A Voice Activity Detector rust library using the Silero VAD model.

Overview

Voice Activity Detector

Provides a model and extensions for detecting speech in audio.

Standalone Voice Activity Detector

This crate provides a standalone Voice Activity Detector (VAD) which can be used to predict speech in a chunk of audio. This implementation uses the Silero VAD.

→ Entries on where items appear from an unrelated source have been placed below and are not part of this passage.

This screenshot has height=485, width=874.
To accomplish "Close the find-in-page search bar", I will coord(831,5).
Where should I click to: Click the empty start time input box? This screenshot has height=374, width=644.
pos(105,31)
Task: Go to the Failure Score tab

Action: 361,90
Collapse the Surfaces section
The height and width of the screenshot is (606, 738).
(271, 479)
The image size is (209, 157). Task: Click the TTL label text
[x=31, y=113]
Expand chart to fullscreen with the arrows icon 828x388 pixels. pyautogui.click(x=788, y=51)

The VAD predicts speech in a chunk of Linear Pulse Code Modulation (LPCM) encoded audio samples. These may be 8 or 16 bit integers or 32 bit floats.

The model is trained using chunk sizes of 256, 512, and 768 samples for an 8000 hz sample rate. It is trained using chunk sizes of 512, 768, 1024 samples for a 16,000 hz sample rate. These values are recommended for optimal performance, but are not required. The only requirement imposed by the underlying model is the sample rate must be no larger than 31.25 times the chunk size.

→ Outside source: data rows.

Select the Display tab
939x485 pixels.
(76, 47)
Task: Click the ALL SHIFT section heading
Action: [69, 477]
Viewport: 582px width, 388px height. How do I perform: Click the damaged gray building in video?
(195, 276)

The samples passed to predict will be truncacted or padded if they are not of the correct length.

fn main() -> Result<(), voice_activity_detector::Error> {
    use voice_activity_detector::{VoiceActivityDetector};

    let chunk = vec![0i16; 512];
    let mut vad = VoiceActivityDetector::builder()
        .sample_rate(8000)
        .chunk_size(512usize)
        .build()?;
    let probability = vad.predict(chunk);
    println!("probability: {}", probability);

    Ok(())
}

Extensions

Some extensions have been added for dealing with streams of audio. These extensions have variants to work with both Iterators and Async Iterators (Streams) of audio samples. The Stream utilities are enabled as part of the async feature.

Predict Iterator/Stream

The PredictIterator and PredictStream work on an iterator/stream of samples, and return an iterator/stream containing a tuple of a chunk of audio and its probability of speech. Be sure to use the IteratorExt and StreamExt traits to bring the predict function on iterators into scope.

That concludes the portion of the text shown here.